Türkiye'nin en iyi haber sitesi
SÜLEYMAN YAŞAR

Hani AK Parti hükümeti bütçeyi yönetemezdi?

Halkın oylarıyla iktidara gelen AK Parti'nin bütçeyi yönetemeyeceği ileri sürülerek, bütçe yönetiminin IMF'ye bırakılması istendi uzun bir süre. Yani "seçilmiş hükümetler bütçeyi yönetemez, bütçe hakkını, IMF vesayetine bırakalım" düşüncesi yaygınlaştırıldı bu ülkede uzun süre. Bu yaygın düşünceye rağmen Başbakan Recep Tayyip Erdoğan, IMF ile stand-by anlaşmasına haklı olarak yanaşmadı.
Dolayısıyla IMF ile anlaşma isteyenlerin hesapları tutmadı ve bütçeden rant beklentileri havada kaldı. Erdoğan'a eleştirileri ve kızgınlıkları arttıkça arttı. Hükümet'in bütçe harcamalarını keyfi olarak yükselteceği ve mali disiplini ortadan kaldırılacağı söylendi. Ama şimdi görüyoruz ki halkın oylarıyla seçilen hükümet bütçe hakkını IMF'den daha tutarlı kullanıyor. Halkın vergilerini sağlık ve eğitim harcamalarına yönlendirip askeri harcamaları azaltıyor. Böylece halkın refahını artırıyor. Oysa IMF sadece devlete borç verenlerin ve silah satıcısı zengin ülkelerin alacaklarını garanti etmenin peşindeydi.
Gelelim dün açıklanan Hazine nakit dengesine...
2011'in ilk ayında Hazine nakit dengesi fazla verdi. Geçen yılın ocak ayında 3.7 milyar lira nakit açığı veren Hazine, bu yıl ocakta 392 milyon lira fazla vererek beklentileri olumluya çevirdi. Çünkü bazı ekonomi çevreleri, haziranda seçim yapılacağını düşünerek Hükümetin bütçe disiplinini kaybedeceğini ileri sürüyorlar.
Ama yapılan bütçe uygulamaları onların ileri sürdükleri mali disiplinden uzaklaşma iddialarını hiç doğrulamıyor.
Hatta 2010 bütçe açığının tahminlerin üzerinde gerçekleşeceğini ileri süren bazı düşünce kuruluşları ve araştırma merkezleri epey mahcup oldu. Çünkü 2010 bütçe açığı tahmin edilen 50.6 milyar liranın yüzde 20 altında kalarak 40.7 milyar lira olarak gerçekleşti.
Peki bütçenin iyi yönetilmesi nasıl bir sonuç veriyor? Bütçe iyi yönetildiği için Türkiye ekonomisine güven artıyor. Zira Hükümet aktivist bir ekonomi politikası izlemiyor. Güvenilirliği öne çıkartıyor.
Böylece bütçe açığı azaldığı için borçlanma tutarı da azalıyor.
Mali dışlama etkisi olmadığından özel sektöre piyasada daha çok para kalıyor. Borçlanma faizleri düştüğü için de özel sektör daha çok yatırım yapıyor. Sonuçta büyüme hızı yükseliyor.
Ayrıca bütçe açığı azaldığı için devlet önceki yıllara göre daha az borçlanıp daha az faiz ödüyor.

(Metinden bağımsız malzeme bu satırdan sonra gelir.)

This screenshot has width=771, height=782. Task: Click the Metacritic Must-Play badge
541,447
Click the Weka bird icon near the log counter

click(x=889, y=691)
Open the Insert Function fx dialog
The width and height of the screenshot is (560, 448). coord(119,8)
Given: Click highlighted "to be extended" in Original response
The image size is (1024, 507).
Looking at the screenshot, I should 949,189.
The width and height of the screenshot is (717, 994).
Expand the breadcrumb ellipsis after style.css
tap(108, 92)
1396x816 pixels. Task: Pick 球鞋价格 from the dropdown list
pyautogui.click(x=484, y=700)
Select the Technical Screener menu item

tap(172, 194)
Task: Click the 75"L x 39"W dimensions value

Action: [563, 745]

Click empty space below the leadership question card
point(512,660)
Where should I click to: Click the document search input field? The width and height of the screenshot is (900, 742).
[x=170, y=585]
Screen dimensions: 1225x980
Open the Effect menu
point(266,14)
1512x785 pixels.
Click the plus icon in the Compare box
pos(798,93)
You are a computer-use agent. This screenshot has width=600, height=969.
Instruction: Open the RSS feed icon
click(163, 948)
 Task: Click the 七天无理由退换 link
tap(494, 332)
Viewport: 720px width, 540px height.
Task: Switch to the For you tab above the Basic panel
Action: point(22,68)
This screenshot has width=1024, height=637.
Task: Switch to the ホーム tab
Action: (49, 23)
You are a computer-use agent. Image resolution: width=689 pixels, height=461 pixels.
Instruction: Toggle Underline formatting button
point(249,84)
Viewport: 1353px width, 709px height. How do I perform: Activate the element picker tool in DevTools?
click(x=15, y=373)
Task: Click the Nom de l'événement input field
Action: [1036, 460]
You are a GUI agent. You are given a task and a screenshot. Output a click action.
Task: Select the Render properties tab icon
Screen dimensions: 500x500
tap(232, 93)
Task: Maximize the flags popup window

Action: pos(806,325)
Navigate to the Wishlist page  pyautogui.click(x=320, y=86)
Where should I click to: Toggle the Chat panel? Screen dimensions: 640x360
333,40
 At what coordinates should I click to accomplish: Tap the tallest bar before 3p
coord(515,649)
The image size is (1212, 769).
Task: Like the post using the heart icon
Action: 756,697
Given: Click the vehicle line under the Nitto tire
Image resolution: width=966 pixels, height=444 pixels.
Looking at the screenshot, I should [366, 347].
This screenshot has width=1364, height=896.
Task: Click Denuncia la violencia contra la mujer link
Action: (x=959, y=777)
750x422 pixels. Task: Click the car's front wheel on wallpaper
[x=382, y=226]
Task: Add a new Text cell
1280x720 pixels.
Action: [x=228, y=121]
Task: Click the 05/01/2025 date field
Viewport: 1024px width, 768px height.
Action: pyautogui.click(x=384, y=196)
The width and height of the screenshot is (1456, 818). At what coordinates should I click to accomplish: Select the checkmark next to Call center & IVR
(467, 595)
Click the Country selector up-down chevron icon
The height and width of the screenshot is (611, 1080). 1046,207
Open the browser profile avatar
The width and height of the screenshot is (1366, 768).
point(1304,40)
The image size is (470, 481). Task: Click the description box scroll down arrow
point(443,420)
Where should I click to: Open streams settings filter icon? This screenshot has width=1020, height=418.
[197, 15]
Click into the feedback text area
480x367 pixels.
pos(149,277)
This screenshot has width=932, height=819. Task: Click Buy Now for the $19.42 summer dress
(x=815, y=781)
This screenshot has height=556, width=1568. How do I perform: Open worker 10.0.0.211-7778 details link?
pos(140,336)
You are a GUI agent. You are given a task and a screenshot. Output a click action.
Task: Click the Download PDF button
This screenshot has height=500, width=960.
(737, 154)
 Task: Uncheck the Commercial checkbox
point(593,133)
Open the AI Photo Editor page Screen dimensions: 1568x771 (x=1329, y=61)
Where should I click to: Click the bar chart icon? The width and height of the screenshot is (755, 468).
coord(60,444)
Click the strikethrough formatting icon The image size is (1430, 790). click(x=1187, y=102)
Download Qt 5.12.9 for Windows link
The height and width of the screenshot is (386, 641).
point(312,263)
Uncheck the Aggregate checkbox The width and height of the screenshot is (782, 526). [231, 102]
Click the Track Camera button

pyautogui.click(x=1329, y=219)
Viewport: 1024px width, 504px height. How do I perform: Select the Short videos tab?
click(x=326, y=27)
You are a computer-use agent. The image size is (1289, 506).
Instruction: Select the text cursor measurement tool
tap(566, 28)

Nitekim 2010 ocak ayında ödenen faizler 6 milyar lira tutarken, 2011'in ocak ayında ödenen faizler 4.4 milyar liraya geriledi.
Devlet az faiz ödeyince de, faize giden para eğitim, sağlık ve altyapı harcamasına dönüştü ve hâlâ da dönüşüyor.
Gelelim borç geri ödeme hızına... Borç geri ödeme hızını gösteren faiz dışı fazla, geçen yılın ocak ayına göre yaklaşık 1.3 milyar lira artarak 3.6 milyar liraya ulaştı.
Bundan görülüyor ki, borç geri ödemesi için, toplanan vergilerden daha fazla ek kaynak ayrıldı.
Anlayacağınız bütçenin finansmanı sağlıklı. Mali disiplin var. Dolayısıyla 2011'de bir iç veya dış şok olmadığı takdirde, Türkiye ekonomisi pekala Hükümet'in beklentisi olan yüzde 4.5'in üzerinde büyüyebilir. Bu büyümeyi dikkate alarak yatırım yapmakta fayda var.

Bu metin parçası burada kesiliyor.